Convenience. It’s a key ingredient to increasing transit use in the city. The Campbell Park and Ride, slated to open in a couple of years, doesn’t quite check off the convenience box.

Convenience. It’s a key ingredient to increasing transit use in the city.

The Campbell Park and Ride, slated to open in a couple of years, doesn’t quite check off the convenience box. While it will more than double the amount of parking spaces from the current facilities at Village Tree Landing and St. Albert Centre to 800 stalls, the location is a big question mark. The mayor acknowledged that to the Gazette last week.

“It doesn’t make sense, really, but it is the only piece of land,” Mayor Cathy Heron said of the $30 million Campbell Park and Ride, located just east of St. Albert Trail and south of the Henday. “There is not a single other option in the city’s boundaries.”
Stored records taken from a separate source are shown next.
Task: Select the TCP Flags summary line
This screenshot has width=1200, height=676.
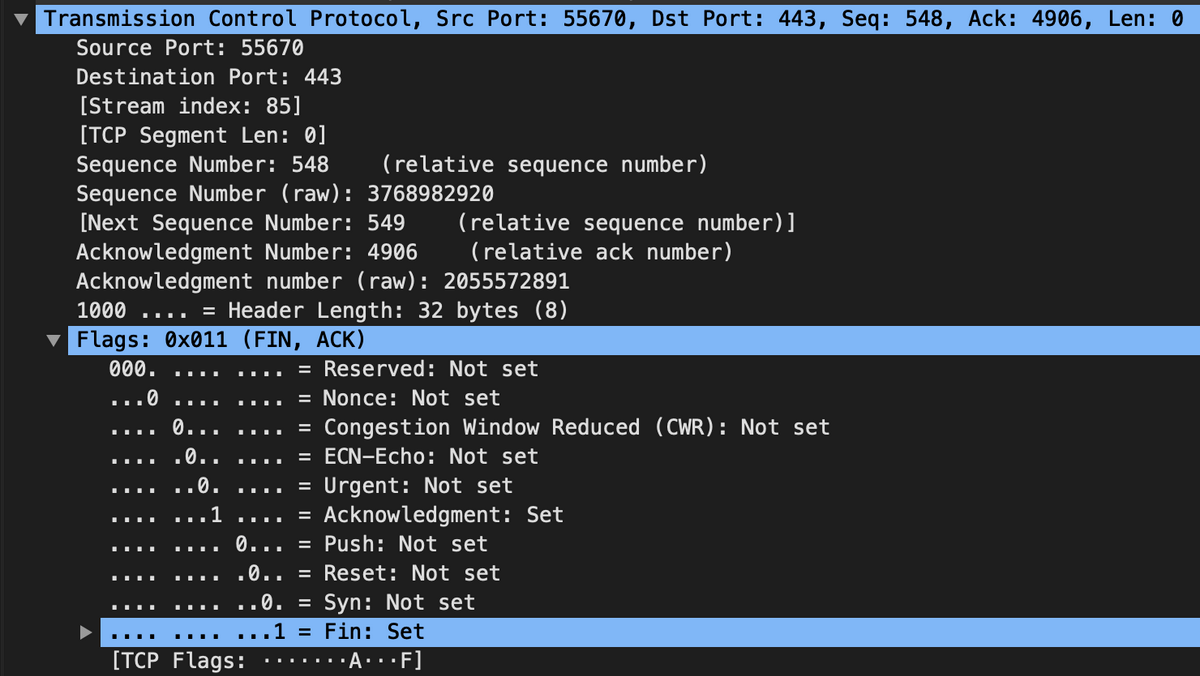Action: 267,661

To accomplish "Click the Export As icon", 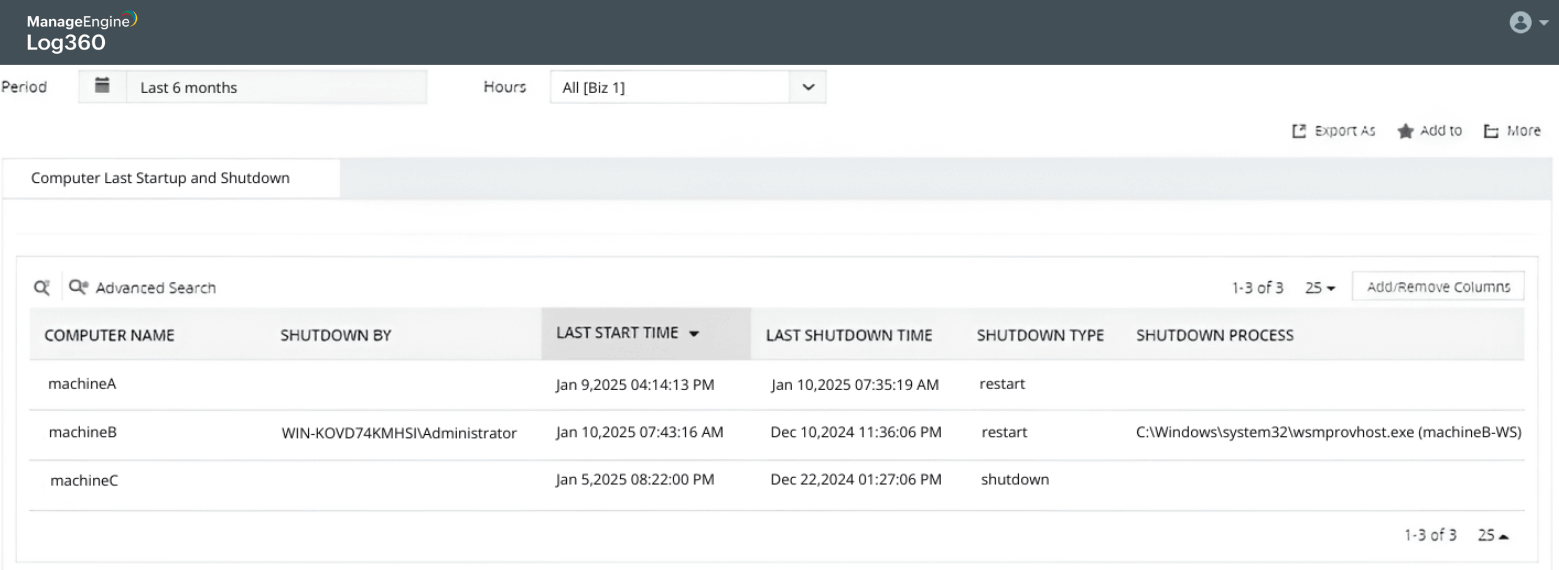I will click(x=1299, y=131).
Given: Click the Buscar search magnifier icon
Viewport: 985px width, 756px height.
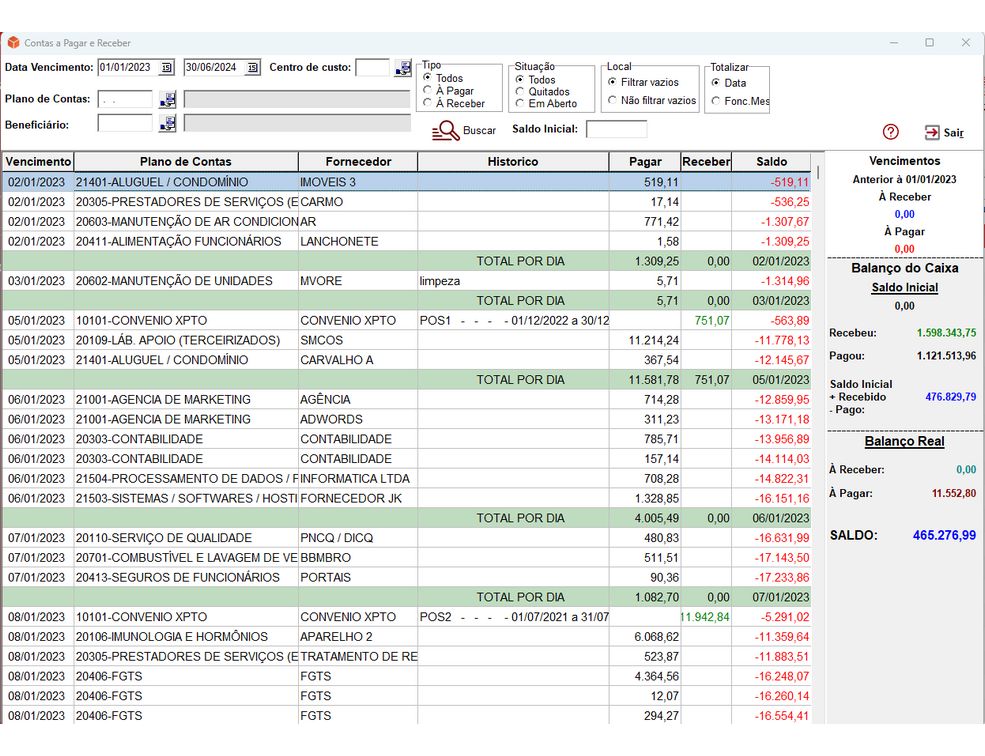Looking at the screenshot, I should coord(446,130).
As the saying goes, the horse has left the barn and there’s no turning back. The city is now faced with the challenge of making the Campbell Park and Ride work, something that Heron rightly identifies. “We really need to focus on how we’re going to connect that transit park-and-ride for pedestrians and bikers.” What she’s really saying here is that ridership of public transit must be convenient for everyone.
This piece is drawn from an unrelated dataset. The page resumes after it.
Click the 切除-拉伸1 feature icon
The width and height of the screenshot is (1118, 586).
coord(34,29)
A letter writer to the Gazette recently confirmed that convenience is an issue. The central location at Village Tree means she can walk from her Grandin neighbourhood to catch a bus at 5:25 a.m. to her job in downtown Edmonton. The Campbell location certainly isn’t walkable for the vast majority of St. Albertans. The time it would take, 45 to 90 minutes each way, in all weather conditions, would deter anyone. Our internal bus system, as currently configured, is unlikely the answer either. As anyone who has travelled on St. Albert Transit within the city will tell you, “you can’t get there from here” in any reasonable amount of time. If the Campbell Park and Ride is less convenient, will transit usage suffer even further?
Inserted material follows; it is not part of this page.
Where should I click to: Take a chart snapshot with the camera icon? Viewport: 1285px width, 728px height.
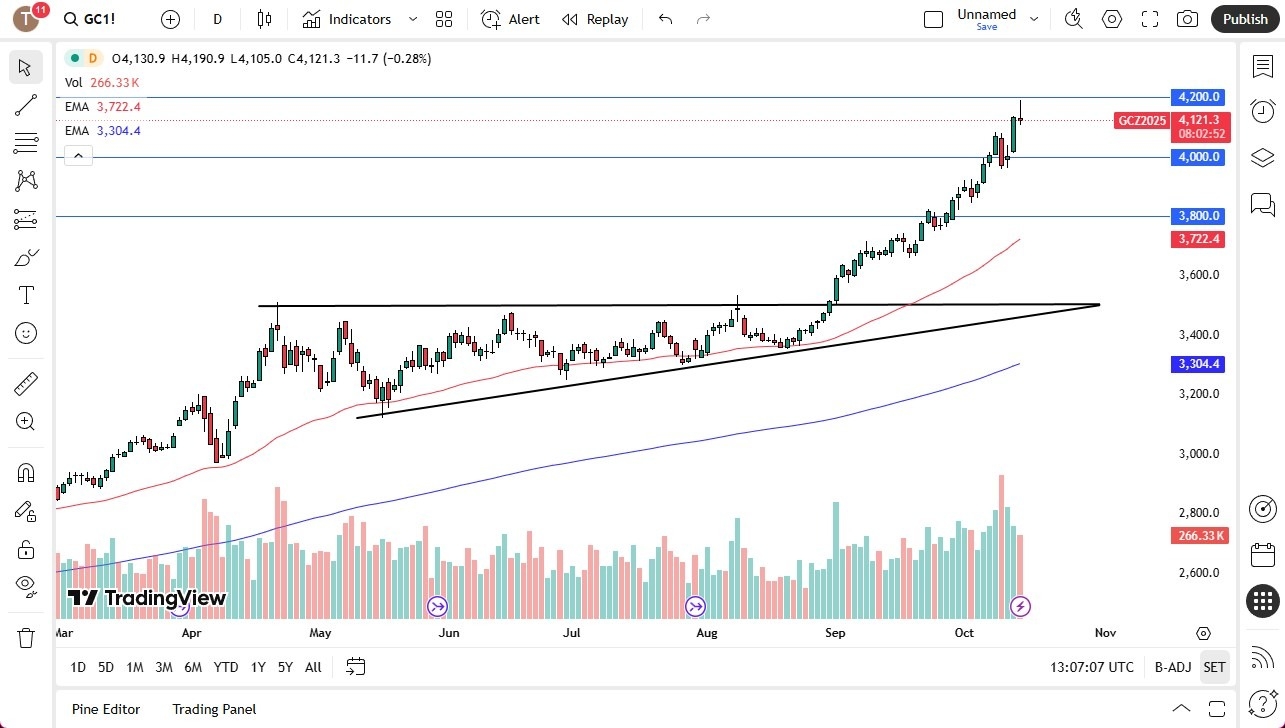pyautogui.click(x=1187, y=19)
That is the main question the city must grapple with if the new park-and-ride is going to be a mainstay with transit users. The city will undoubtedly have to explore many options, including express shuttle buses delivering riders from key locations throughout the city to the Campbell Park and Ride, and making the scheduled bus service within St. Albert more convenient. As Heron noted, that may mean taking the Campbell Park and Ride out of the equation for local transit users. “It’s hard to imagine why you would need to get on a bus in North Ridge and go all the way across the Henday to get on a bus back to Servus Place.”

If the city is ever going to grow transit ridership it must focus on convenience above all else. Even the most stringent environmentalists value their time above most everything else. If it takes an hour to travel by bus when you can get there in 15 minutes by car, what would you do?